Yüzüncü kuruluş yılına (1923-2023) yaklaşmakta olduğumuz Cumhuriyet'imizin isimsiz kahramanlarının tespit edilip hayat hikayelerinin gelecek nesillere aktarılması, belki de onların verdiği mücadele kadar önemli olsa gerektir. Bu isimsiz kahramanlardan biri de Trablusgarp (İtalyan), Balkan, Birinci Dünya Harpleri ve Millî Mücadele'ye katılan, iki defa esir düşen, birçok madalya ve takdirname verilen Tümgeneral Hüseyin Hüsnü (Paşa) Aydemir'dir. İtalyan Harbi başladıktan bir ay sonra Sakız Adası'na atanan Hüseyin Hüsnü Paşa, adanın İtalyanlar tarafından bombardımanına şahit olur. Balkan Harbi'nde Sakız Adası'nı, çıkarma yapan Yunanlılara karşı 41 gün savunup esir olur.

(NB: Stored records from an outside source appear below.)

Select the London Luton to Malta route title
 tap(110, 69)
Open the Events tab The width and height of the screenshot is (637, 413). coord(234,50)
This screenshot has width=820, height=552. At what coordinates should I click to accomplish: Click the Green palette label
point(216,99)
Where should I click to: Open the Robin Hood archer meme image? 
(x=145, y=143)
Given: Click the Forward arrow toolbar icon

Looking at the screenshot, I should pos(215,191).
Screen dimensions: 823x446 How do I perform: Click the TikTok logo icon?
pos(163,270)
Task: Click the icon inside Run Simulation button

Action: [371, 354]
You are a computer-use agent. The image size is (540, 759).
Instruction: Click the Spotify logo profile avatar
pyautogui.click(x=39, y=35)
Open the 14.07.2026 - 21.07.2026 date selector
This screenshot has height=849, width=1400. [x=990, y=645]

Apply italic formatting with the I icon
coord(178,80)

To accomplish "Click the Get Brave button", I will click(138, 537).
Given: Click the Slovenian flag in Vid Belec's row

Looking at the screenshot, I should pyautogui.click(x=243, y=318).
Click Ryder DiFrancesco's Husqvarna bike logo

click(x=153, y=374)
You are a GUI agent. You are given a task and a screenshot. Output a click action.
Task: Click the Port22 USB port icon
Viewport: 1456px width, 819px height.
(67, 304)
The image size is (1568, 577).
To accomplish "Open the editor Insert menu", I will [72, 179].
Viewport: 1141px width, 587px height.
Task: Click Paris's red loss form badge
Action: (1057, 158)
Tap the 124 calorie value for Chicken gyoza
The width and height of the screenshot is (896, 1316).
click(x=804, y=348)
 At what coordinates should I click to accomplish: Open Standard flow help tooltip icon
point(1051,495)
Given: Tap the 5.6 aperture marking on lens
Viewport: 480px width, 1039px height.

Esaret dönüşü Doğu Anadolu'nun sarp dağlarında Ruslara karşı mücadele eder, Erzurum Tortum dağlarında yaralanır, şehrin Ruslar tarafından işgalini görür. Bu hazin manzaralardan birkaç ay sonra Mamahatun'un (Tercan, Erzincan) batısında Höbek Dağı'nda ikinci defa esir düşer. Rusya içlerinde önce Kostroma (Kosturma) ve sonrasında Sibirya'da Krosnoyarsk'ta çileli 4 yıl sürecek esaret hayatından firar eder. Anadolu'ya ulaşmak için başladığı yolculuk, uzun ve çileli firar sonrası Millî Mücadele'ye katılacağı Trabzon'da biter.
***
Ülkemizin bu kahraman insanlara vefa borcu var.
Oğuz Bey çok kıymetli bir iş yapmış ve büyükbabasını genç nesillerin de tanımasını sağlayacak bu kitabı yayınlamış. Örnek olsun.